--- Given information ---

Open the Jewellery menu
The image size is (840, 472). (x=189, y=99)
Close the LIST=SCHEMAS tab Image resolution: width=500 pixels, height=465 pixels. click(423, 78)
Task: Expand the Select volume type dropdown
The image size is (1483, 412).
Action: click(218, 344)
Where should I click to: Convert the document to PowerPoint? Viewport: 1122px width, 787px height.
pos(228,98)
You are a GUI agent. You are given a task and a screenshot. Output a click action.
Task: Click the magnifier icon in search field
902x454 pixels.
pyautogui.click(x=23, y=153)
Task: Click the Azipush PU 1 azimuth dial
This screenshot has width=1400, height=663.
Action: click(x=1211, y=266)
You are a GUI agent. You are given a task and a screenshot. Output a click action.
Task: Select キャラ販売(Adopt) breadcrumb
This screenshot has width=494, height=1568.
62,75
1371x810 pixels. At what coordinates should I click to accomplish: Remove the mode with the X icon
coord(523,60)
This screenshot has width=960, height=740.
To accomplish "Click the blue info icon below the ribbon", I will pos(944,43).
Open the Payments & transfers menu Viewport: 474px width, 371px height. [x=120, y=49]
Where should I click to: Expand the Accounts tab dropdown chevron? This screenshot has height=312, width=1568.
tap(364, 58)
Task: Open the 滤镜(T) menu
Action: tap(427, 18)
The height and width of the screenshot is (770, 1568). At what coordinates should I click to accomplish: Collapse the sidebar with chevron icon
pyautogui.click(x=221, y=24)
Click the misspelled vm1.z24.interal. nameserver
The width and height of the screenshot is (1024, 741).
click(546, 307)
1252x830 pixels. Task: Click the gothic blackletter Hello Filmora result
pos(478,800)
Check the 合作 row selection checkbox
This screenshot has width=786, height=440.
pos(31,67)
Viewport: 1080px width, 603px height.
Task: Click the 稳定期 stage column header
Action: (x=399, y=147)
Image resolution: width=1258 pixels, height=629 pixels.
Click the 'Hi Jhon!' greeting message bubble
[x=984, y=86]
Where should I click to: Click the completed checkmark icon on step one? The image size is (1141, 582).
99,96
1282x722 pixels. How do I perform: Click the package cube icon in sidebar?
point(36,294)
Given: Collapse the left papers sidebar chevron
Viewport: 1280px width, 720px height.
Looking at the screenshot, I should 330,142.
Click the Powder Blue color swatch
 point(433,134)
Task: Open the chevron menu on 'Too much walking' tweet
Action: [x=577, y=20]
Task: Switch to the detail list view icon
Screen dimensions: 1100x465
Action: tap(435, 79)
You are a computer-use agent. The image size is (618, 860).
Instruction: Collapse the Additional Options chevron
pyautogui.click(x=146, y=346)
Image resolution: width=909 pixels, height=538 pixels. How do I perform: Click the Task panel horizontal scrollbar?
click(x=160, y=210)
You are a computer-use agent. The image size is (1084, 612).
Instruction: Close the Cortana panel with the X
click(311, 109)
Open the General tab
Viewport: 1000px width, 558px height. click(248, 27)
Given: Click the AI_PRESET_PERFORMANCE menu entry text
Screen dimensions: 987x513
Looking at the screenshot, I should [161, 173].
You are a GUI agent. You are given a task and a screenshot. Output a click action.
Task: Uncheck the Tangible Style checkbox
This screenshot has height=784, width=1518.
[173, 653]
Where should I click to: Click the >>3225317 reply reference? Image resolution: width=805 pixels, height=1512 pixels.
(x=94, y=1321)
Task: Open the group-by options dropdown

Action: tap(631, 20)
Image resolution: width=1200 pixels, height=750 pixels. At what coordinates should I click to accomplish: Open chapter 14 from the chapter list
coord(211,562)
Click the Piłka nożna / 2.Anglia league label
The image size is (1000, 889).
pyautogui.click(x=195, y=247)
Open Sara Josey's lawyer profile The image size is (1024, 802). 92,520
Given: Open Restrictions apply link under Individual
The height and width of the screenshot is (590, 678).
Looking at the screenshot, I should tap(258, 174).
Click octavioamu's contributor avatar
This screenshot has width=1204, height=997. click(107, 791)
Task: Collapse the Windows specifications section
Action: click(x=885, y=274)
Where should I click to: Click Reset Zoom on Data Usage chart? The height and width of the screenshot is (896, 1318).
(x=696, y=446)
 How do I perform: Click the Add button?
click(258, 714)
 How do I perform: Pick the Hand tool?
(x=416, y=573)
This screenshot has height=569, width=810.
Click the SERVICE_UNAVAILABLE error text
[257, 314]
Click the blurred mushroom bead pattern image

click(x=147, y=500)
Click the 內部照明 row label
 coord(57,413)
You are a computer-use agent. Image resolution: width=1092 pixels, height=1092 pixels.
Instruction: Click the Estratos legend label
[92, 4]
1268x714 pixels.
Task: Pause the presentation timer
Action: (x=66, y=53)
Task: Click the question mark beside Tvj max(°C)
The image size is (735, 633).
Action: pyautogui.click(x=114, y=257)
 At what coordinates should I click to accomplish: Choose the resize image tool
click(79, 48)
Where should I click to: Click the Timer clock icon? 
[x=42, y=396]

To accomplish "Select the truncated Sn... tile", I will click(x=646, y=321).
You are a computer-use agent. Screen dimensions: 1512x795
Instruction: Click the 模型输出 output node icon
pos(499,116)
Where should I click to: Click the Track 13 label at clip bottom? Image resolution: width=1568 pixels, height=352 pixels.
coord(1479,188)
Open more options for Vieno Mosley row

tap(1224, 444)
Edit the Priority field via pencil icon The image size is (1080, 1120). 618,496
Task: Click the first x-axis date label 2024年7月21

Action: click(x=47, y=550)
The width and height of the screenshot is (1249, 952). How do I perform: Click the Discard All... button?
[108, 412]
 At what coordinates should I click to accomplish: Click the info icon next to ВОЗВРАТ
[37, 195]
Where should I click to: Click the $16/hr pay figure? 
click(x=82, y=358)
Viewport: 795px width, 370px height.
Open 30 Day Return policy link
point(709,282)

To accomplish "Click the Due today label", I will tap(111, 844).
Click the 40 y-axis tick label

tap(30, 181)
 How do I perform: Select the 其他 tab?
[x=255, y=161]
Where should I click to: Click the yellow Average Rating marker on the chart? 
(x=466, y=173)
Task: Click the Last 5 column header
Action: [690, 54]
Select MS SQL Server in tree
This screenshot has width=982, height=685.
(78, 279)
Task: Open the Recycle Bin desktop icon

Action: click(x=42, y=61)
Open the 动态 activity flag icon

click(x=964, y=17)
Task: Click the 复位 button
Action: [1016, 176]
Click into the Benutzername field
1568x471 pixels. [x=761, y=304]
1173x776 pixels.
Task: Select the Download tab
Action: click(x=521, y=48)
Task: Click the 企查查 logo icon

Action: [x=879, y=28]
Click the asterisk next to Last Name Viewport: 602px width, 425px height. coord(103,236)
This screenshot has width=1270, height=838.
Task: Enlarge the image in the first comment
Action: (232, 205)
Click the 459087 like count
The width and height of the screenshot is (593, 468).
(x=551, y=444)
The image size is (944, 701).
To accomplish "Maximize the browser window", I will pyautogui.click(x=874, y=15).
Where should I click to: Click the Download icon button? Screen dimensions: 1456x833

---

▶ [Directions]: Scan the records for the string "checkbox" and report each line where it occurs.

▶ [Task output]:
Check the 合作 row selection checkbox
Task: Uncheck the Tangible Style checkbox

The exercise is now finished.